# Khon Kaen/Roi-Et/Udon Thani: opinions



## Grennor (Nov 27, 2008)

I am considering moving with my Thai lady to Khon Kaen/Roi-Et/Udon Thani area later this year, would appreciate any opinions on such a move to this area for a non Thai speaking Brit. all views/opinions of these areas welcomed.Grennor


----------



## joseph44 (May 4, 2011)

Grennor said:


> I am considering moving with my Thai lady to Khon Kaen/Roi-Et/Udon Thani area later this year, would appreciate any opinions on such a move to this area for a non Thai speaking Brit. all views/opinions of these areas welcomed.Grennor


Wherever you move to, you'll do fine as long as you don't move too close to your family in law. 
Khon Kaen and Udon Thani (the cities) are well populated by "farangs" and also bars and entertainment-venues are on hand. I don't know enough about Roi-Et.


----------



## Grennor (Nov 27, 2008)

joseph44 said:


> Wherever you move to, you'll do fine as long as you don't move too close to your family in law.
> Khon Kaen and Udon Thani (the cities) are well populated by "farangs" and also bars and entertainment-venues are on hand.

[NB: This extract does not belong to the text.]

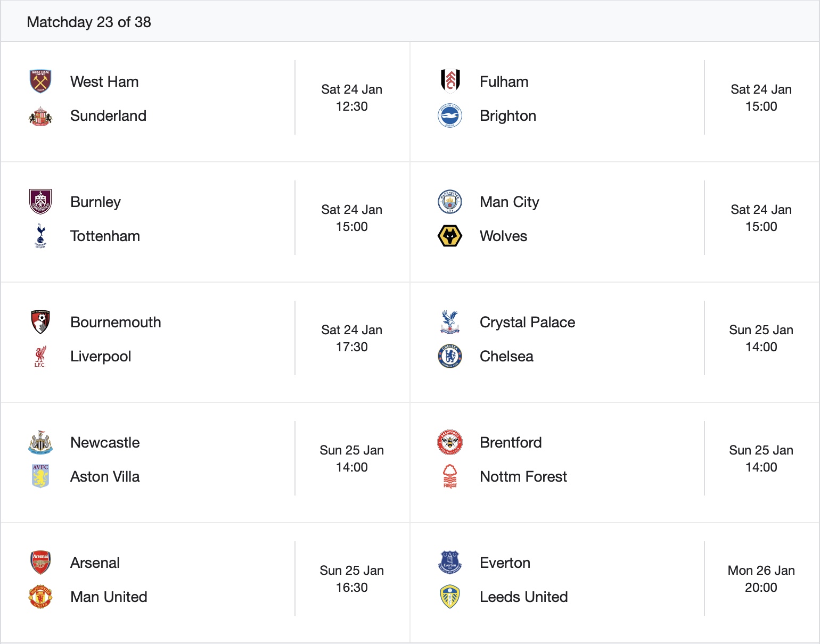Click the Crystal Palace team name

I don't know enough about Roi-Et.


Cheers , Joseph for your candid reply, good to know there will be other "farangs" to talk to if the need should arise , any idea about the golf courses in those areas,do they exist ? if so are they on a par with the ones beetween Bangkok & pattaya ? ..........Grennor


----------



## Song_Si (Jun 11, 2010)

hi - this link was on another thread here for golf courses in Thailand

Thai Golfer

this page lists golf facilities in the three areas you named


----------



## Grennor (Nov 27, 2008)

thanks for the link Song Si, I will probably spend many happy hours trawling through the courses. Cheers .......Grennor.


----------